We can convert the above to the sparse matrix representation easily:

julia> lastfm = load_lastfm();
julia> using SparseArrays
julia> lastfm = sparse(view(lastfm, :, 2),
                       view(lastfm, :, 1),
                       view(lastfm, :, 3));

And it's convenient to serialize to disk for easy and fast reading back:

julia> using Serialization
julia> serialize("lastfm.jlser", lastfm)

Now if we restart Julia we can simply read back this data:

julia> using Serialization
julia> lastfm = deserialize("lastfm.jlser")

The dataset has 360K users and 160K different artists and only 0.03% of the interactions matrix contains non-zero entries (17M entries).

5WARP loss

Learning to rank items as for example in recommender systems but also for other domains like say search has the difficulty that the metric we want to optimize directly (actually not completely true for recommender systems, but this would require talking about online/offline metrics and digress a lot) is either non-differentiable or constant. This means that the gradient is either non-existent or zero. Let's say for example we have 5 items whose correct order is:

\(\displaystyle ABCDE\)

Our model has computed the following scores:

\begin{eqnarray*} s_A & = & 4.1\\ s_B & = & 5.3\\ s_C & = & 2.5\\ s_D & = & 1.4\\ s_E & = & 3.0 \end{eqnarray*}

This corresponds to the ordering:

\(\displaystyle BAECD\)

As you can see changing the score of A from 4.1 to 4.2 doesn't change the ordering (gradient zero). If however it changes from 4.1 to 5.4 then the ranking changes and whatever loss we have decided between the two orderings, like for example the count of items correctly ordered, will experience a sudden jump (gradient undefined).

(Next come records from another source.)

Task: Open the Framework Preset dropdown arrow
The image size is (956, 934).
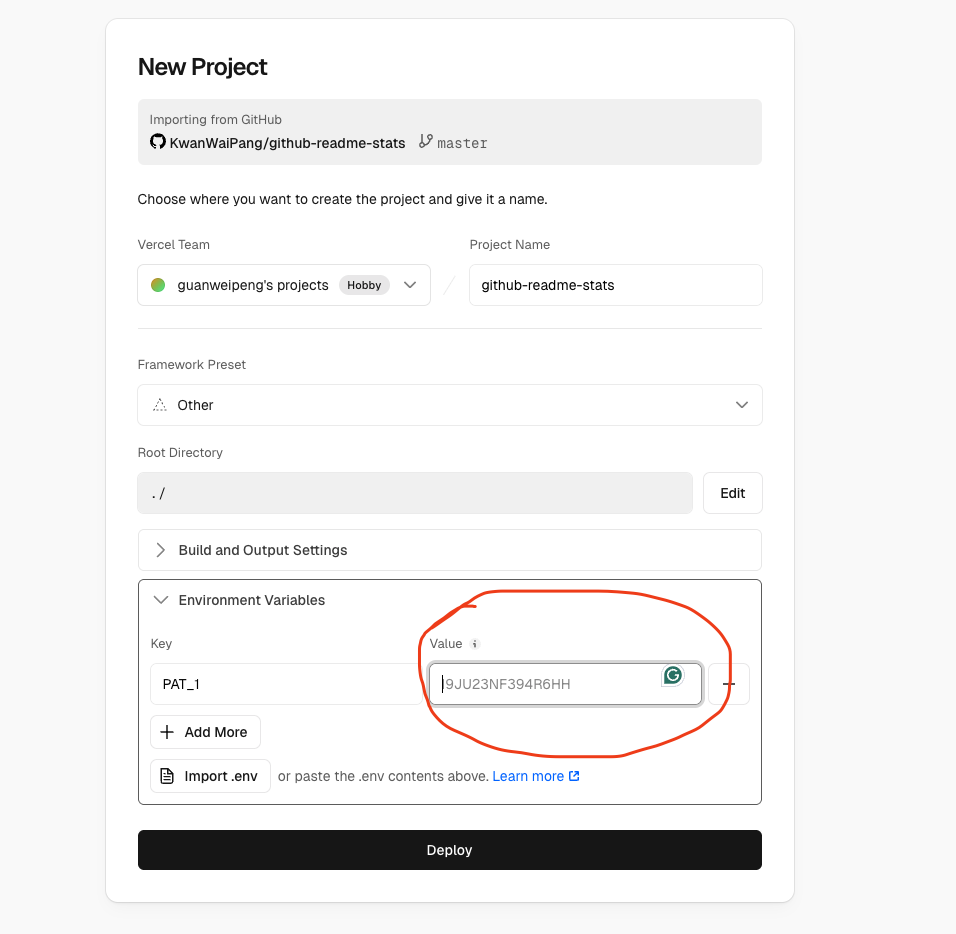Action: [x=742, y=405]
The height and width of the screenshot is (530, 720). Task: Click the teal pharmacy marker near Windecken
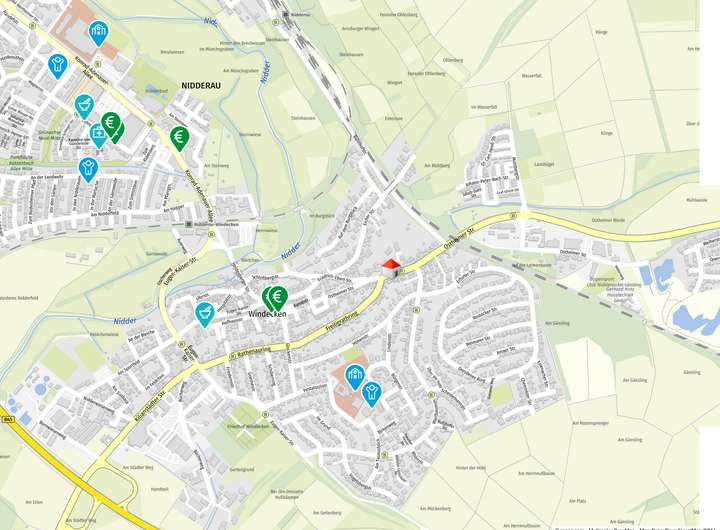tap(205, 315)
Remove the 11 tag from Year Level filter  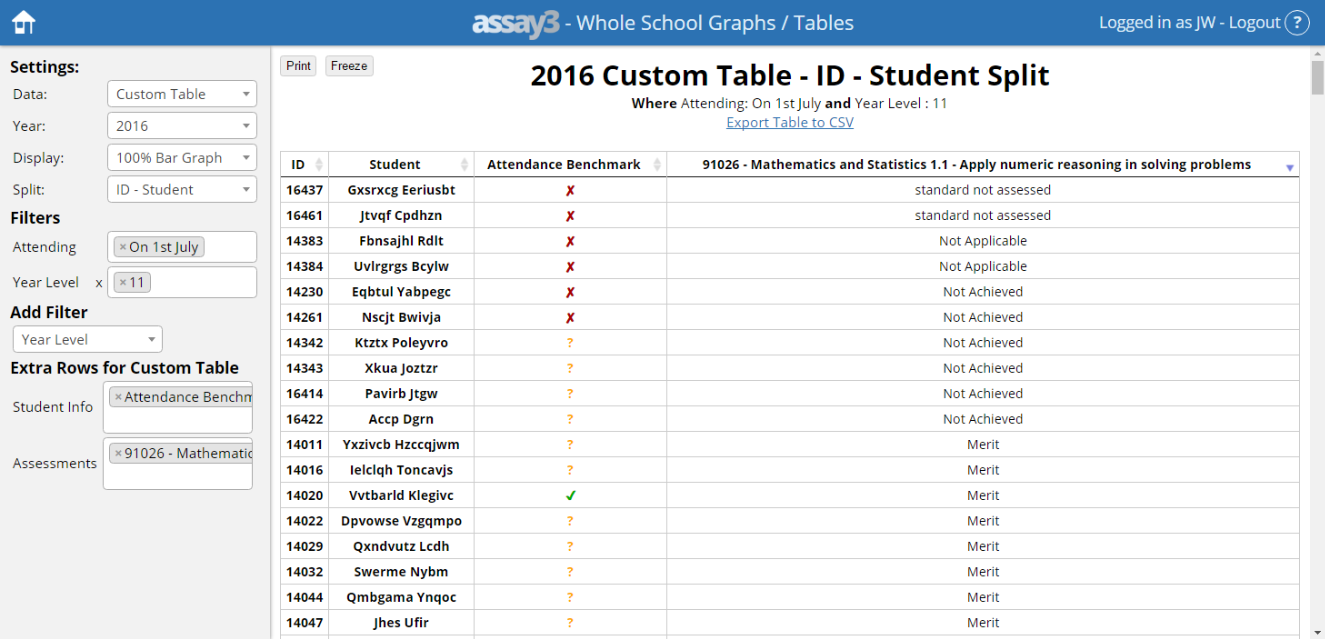(121, 281)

One common approach is to use what are called “pairwise losses”. The main idea is that you compare pairs of items and if they are out of order they add to the loss with some function that depends on their scores. In the above example the following pairs are out of order:

\(\displaystyle \begin{array}{l} (B, A)\\ (E, C)\\ (E, D) \end{array}\)

So we could build the following differentiable loss function, for example:

\(\displaystyle L = \sigma (s_B - s_A) + \sigma (s_E - s_C) + \sigma (s_E - s_D)\)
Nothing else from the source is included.